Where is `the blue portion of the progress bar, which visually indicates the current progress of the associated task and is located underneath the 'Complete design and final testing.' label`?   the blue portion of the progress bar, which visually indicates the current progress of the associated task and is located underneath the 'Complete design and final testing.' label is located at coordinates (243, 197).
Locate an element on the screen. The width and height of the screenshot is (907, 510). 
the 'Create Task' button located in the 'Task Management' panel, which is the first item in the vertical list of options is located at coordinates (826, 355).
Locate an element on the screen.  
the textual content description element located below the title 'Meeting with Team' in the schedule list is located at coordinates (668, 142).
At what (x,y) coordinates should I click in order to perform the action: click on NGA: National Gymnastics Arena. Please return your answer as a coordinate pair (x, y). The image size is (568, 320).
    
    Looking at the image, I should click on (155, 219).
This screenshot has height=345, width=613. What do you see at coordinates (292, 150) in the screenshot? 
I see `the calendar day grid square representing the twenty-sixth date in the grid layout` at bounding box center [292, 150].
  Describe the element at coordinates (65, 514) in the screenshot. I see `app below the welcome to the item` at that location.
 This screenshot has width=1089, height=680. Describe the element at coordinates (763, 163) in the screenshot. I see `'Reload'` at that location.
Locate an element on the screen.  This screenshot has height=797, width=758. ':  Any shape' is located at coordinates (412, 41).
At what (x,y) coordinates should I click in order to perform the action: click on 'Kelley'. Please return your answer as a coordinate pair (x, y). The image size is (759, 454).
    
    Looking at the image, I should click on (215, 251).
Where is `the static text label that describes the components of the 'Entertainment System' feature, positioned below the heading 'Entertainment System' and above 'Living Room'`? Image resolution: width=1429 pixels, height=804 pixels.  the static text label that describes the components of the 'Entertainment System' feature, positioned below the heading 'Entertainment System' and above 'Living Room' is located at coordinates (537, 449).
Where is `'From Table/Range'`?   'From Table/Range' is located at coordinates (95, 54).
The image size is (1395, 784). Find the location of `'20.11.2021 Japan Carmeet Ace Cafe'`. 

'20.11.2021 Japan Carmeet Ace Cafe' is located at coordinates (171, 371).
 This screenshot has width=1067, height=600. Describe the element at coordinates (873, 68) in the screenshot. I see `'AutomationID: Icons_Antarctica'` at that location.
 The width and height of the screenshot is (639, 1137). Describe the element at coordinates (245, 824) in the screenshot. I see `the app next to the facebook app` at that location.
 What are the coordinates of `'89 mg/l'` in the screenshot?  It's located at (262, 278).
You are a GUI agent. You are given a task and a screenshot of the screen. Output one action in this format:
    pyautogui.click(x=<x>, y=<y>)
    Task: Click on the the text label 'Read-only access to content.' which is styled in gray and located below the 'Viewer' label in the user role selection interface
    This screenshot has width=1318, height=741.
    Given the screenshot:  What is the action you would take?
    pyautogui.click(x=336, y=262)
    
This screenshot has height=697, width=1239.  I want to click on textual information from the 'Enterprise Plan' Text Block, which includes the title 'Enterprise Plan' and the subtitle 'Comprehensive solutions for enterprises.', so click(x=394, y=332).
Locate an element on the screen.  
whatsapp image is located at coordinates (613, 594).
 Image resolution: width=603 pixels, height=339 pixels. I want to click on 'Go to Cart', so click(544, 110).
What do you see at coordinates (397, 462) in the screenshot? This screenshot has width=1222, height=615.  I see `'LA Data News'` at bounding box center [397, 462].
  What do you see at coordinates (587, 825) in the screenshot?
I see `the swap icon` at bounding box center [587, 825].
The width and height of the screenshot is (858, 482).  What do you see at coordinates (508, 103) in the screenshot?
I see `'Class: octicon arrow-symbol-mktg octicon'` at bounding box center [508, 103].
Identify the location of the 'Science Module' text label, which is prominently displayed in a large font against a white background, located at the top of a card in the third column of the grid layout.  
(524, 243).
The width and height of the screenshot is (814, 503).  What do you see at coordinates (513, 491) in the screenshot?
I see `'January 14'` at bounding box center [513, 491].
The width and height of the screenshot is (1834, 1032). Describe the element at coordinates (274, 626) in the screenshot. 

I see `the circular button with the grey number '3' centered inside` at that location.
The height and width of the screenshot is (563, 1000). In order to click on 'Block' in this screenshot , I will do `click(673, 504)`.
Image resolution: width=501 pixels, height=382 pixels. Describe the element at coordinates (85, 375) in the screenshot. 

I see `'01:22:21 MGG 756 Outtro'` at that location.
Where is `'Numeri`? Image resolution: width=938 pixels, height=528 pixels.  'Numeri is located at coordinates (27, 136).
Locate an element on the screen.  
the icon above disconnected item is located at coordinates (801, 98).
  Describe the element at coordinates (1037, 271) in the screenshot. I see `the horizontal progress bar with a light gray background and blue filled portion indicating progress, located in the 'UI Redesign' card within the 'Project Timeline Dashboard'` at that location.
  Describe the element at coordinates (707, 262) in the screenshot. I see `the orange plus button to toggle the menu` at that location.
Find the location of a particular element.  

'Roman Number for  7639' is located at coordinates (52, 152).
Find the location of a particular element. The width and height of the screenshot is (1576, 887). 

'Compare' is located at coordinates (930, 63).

● ● ● ●

Given request:
Repeat all of the lines above exactly as they appear.

Written response:
Where is `the blue portion of the progress bar, which visually indicates the current progress of the associated task and is located underneath the 'Complete design and final testing.' label`?   the blue portion of the progress bar, which visually indicates the current progress of the associated task and is located underneath the 'Complete design and final testing.' label is located at coordinates (243, 197).
Locate an element on the screen. The width and height of the screenshot is (907, 510). 
the 'Create Task' button located in the 'Task Management' panel, which is the first item in the vertical list of options is located at coordinates (826, 355).
Locate an element on the screen.  
the textual content description element located below the title 'Meeting with Team' in the schedule list is located at coordinates (668, 142).
At what (x,y) coordinates should I click in order to perform the action: click on NGA: National Gymnastics Arena. Please return your answer as a coordinate pair (x, y). The image size is (568, 320).
    
    Looking at the image, I should click on (155, 219).
This screenshot has height=345, width=613. What do you see at coordinates (292, 150) in the screenshot? 
I see `the calendar day grid square representing the twenty-sixth date in the grid layout` at bounding box center [292, 150].
  Describe the element at coordinates (65, 514) in the screenshot. I see `app below the welcome to the item` at that location.
 This screenshot has width=1089, height=680. Describe the element at coordinates (763, 163) in the screenshot. I see `'Reload'` at that location.
Locate an element on the screen.  This screenshot has height=797, width=758. ':  Any shape' is located at coordinates (412, 41).
At what (x,y) coordinates should I click in order to perform the action: click on 'Kelley'. Please return your answer as a coordinate pair (x, y). The image size is (759, 454).
    
    Looking at the image, I should click on (215, 251).
Where is `the static text label that describes the components of the 'Entertainment System' feature, positioned below the heading 'Entertainment System' and above 'Living Room'`? Image resolution: width=1429 pixels, height=804 pixels.  the static text label that describes the components of the 'Entertainment System' feature, positioned below the heading 'Entertainment System' and above 'Living Room' is located at coordinates (537, 449).
Where is `'From Table/Range'`?   'From Table/Range' is located at coordinates (95, 54).
The image size is (1395, 784). Find the location of `'20.11.2021 Japan Carmeet Ace Cafe'`. 

'20.11.2021 Japan Carmeet Ace Cafe' is located at coordinates (171, 371).
 This screenshot has width=1067, height=600. Describe the element at coordinates (873, 68) in the screenshot. I see `'AutomationID: Icons_Antarctica'` at that location.
 The width and height of the screenshot is (639, 1137). Describe the element at coordinates (245, 824) in the screenshot. I see `the app next to the facebook app` at that location.
 What are the coordinates of `'89 mg/l'` in the screenshot?  It's located at (262, 278).
You are a GUI agent. You are given a task and a screenshot of the screen. Output one action in this format:
    pyautogui.click(x=<x>, y=<y>)
    Task: Click on the the text label 'Read-only access to content.' which is styled in gray and located below the 'Viewer' label in the user role selection interface
    This screenshot has width=1318, height=741.
    Given the screenshot:  What is the action you would take?
    pyautogui.click(x=336, y=262)
    
This screenshot has height=697, width=1239.  I want to click on textual information from the 'Enterprise Plan' Text Block, which includes the title 'Enterprise Plan' and the subtitle 'Comprehensive solutions for enterprises.', so click(x=394, y=332).
Locate an element on the screen.  
whatsapp image is located at coordinates (613, 594).
 Image resolution: width=603 pixels, height=339 pixels. I want to click on 'Go to Cart', so click(544, 110).
What do you see at coordinates (397, 462) in the screenshot? This screenshot has width=1222, height=615.  I see `'LA Data News'` at bounding box center [397, 462].
  What do you see at coordinates (587, 825) in the screenshot?
I see `the swap icon` at bounding box center [587, 825].
The width and height of the screenshot is (858, 482).  What do you see at coordinates (508, 103) in the screenshot?
I see `'Class: octicon arrow-symbol-mktg octicon'` at bounding box center [508, 103].
Identify the location of the 'Science Module' text label, which is prominently displayed in a large font against a white background, located at the top of a card in the third column of the grid layout.  
(524, 243).
The width and height of the screenshot is (814, 503).  What do you see at coordinates (513, 491) in the screenshot?
I see `'January 14'` at bounding box center [513, 491].
The width and height of the screenshot is (1834, 1032). Describe the element at coordinates (274, 626) in the screenshot. 

I see `the circular button with the grey number '3' centered inside` at that location.
The height and width of the screenshot is (563, 1000). In order to click on 'Block' in this screenshot , I will do `click(673, 504)`.
Image resolution: width=501 pixels, height=382 pixels. Describe the element at coordinates (85, 375) in the screenshot. 

I see `'01:22:21 MGG 756 Outtro'` at that location.
Where is `'Numeri`? Image resolution: width=938 pixels, height=528 pixels.  'Numeri is located at coordinates (27, 136).
Locate an element on the screen.  
the icon above disconnected item is located at coordinates (801, 98).
  Describe the element at coordinates (1037, 271) in the screenshot. I see `the horizontal progress bar with a light gray background and blue filled portion indicating progress, located in the 'UI Redesign' card within the 'Project Timeline Dashboard'` at that location.
  Describe the element at coordinates (707, 262) in the screenshot. I see `the orange plus button to toggle the menu` at that location.
Find the location of a particular element.  

'Roman Number for  7639' is located at coordinates (52, 152).
Find the location of a particular element. The width and height of the screenshot is (1576, 887). 

'Compare' is located at coordinates (930, 63).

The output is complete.